As his writing career struck the ascendant, the author’s personal life remained turbulent. In America, Dahl had acquired a reputation as a womaniser — tall and handsome, he was also an accomplished flirt and enjoyed numerous affairs. In 1952, he met the beautiful film actress Patricia Neal, marrying her a year later. Although they remained together for 30 years, producing five much-loved children, theirs was a union bound together by tragedy. In 1960, their four-month-old son Theo was struck by a taxi as he was being pushed in his pram. Facing severe injuries, including hydrocephalus (water on the brain), he would spend months in and out of hospital. Dahl, who had been fascinated by medicine all of his life, swiftly took action and collaborated with surgeons to invent the Wade-Dahl-Till valve that would help his son — as well as almost 3000 children around the world. Just two years later, their seven-year-old daughter Olivia died of measles encephalitis and Roald was left devastated. Then in the mid ‘60s, misfortune struck again as Patricia suffered a debilitating series of strokes. Roald imposed a strict regime of rehabilitation, eventually nursing her back to health.

Patricia Neal and Roald Dahl, 1954 (Carl Van Vechten)

Bedtime stories

Despite the hardships he endured, Roald never lost his boyish sense of mischief. In the family home at Great Missenden in Oxford, he delighted in making the mundane fantastic — serving pink milk for breakfast or blood-red rice pudding for dessert. At night he would often climb a ladder outside the children’s windows and pretend to blow good dreams through their windows as they slept. This would later become the story of the snozzcumber-guzzling giants, The BFG, Roald’s favourite of all his books.

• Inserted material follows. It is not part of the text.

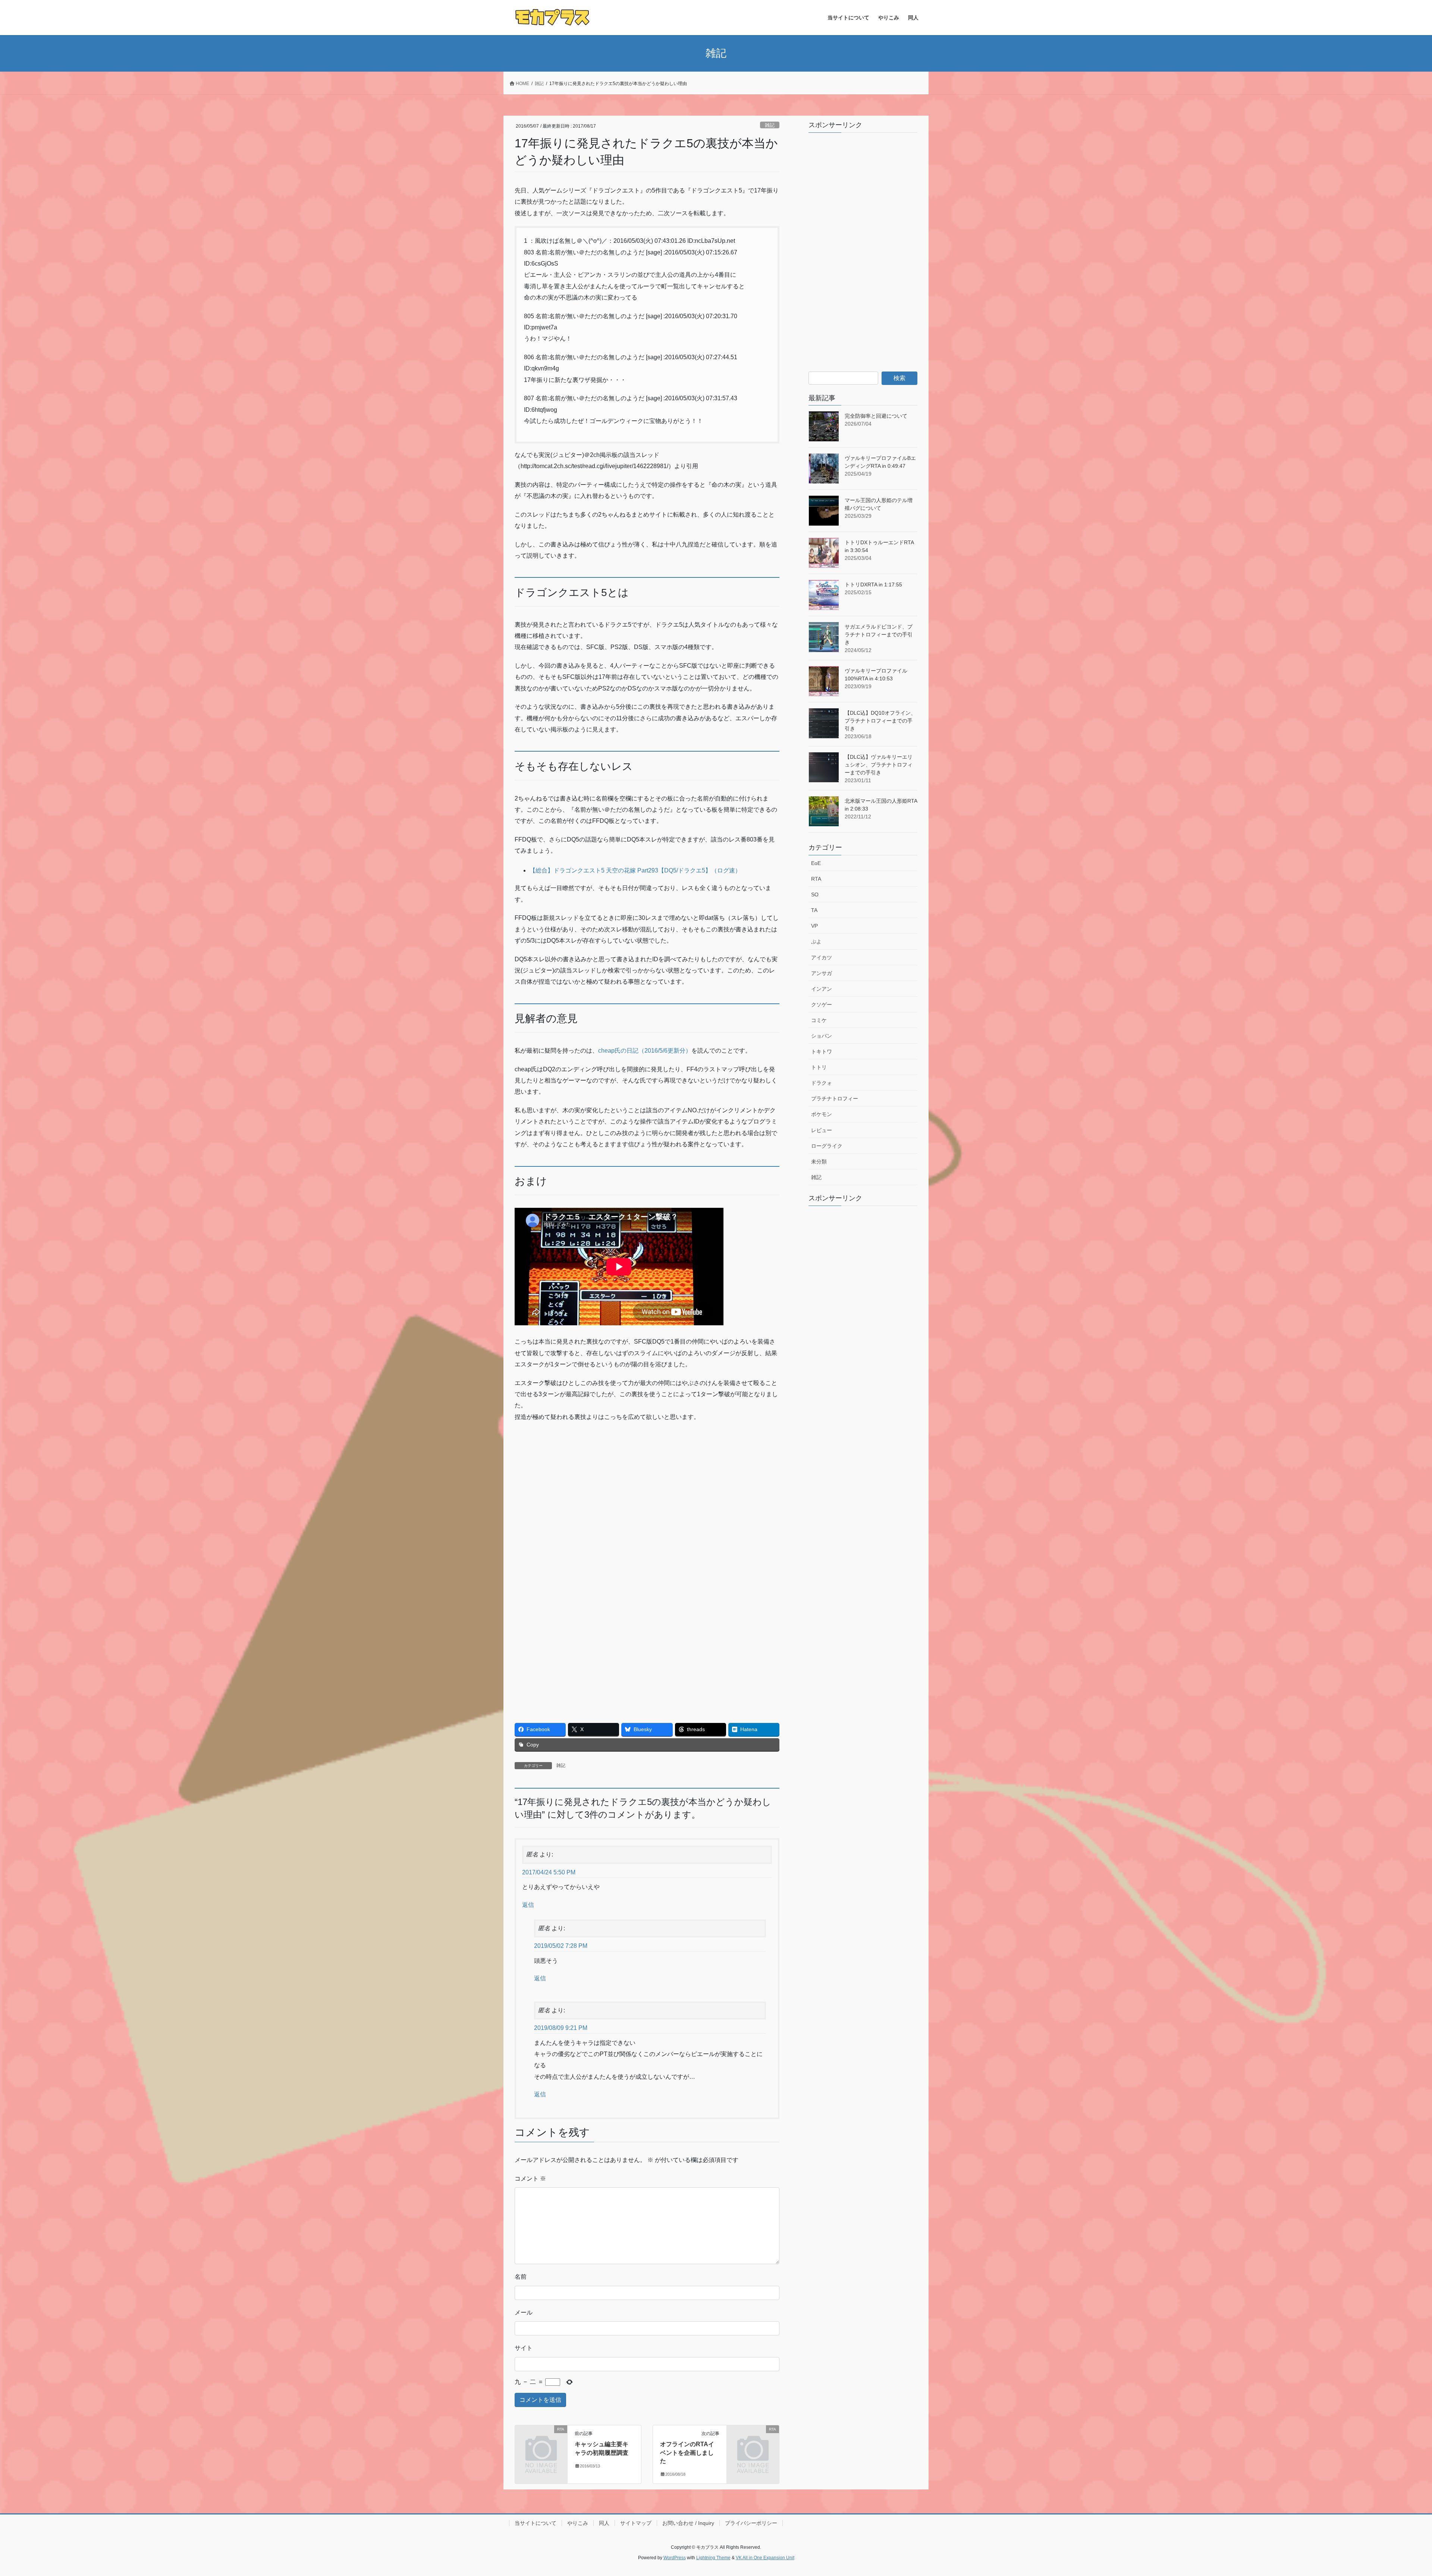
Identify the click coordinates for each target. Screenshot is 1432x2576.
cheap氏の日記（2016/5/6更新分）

In the children’s nightly bedtime stories, the seeds of Roald’s children’s books flourished. Beginning with the publication of James and the Giant Peach in 1961, Roald wrote all of these at Missenden in a tiny hut at the bottom of the garden — in long-hand, sitting in a battered old armchair. In 1983, Roald and Patricia divorced and Dahl re-married Felicity Ann Crosland (with whom he’d been having a lengthy affair) quickly afterwards. The last years of his life were happy and prolific ones, in which he wrote his most critically acclaimed books, including The Witches and Matilda.

Roald’s limitless imagination and his ability to see the world through a child’s eyes created some of the world’s most treasured children’s stories. He never forgot what it was like to be a small, scared child in a world of giants. Or how cruel and unjust grown ups could be. And he delighted in transporting children to a world where they could cunningly outwit and exact revenge upon their enemies in the most incredible ways; a world where they could believe in magic.

After becoming ill with a blood disease (myelodysplastic syndrome), Roald Dahl died on 23rd November 1990 at the age of 74. He was buried in Great Missenden with his beloved HB pencils and snooker cues, some very good burgundy wine — and, of course, chocolate.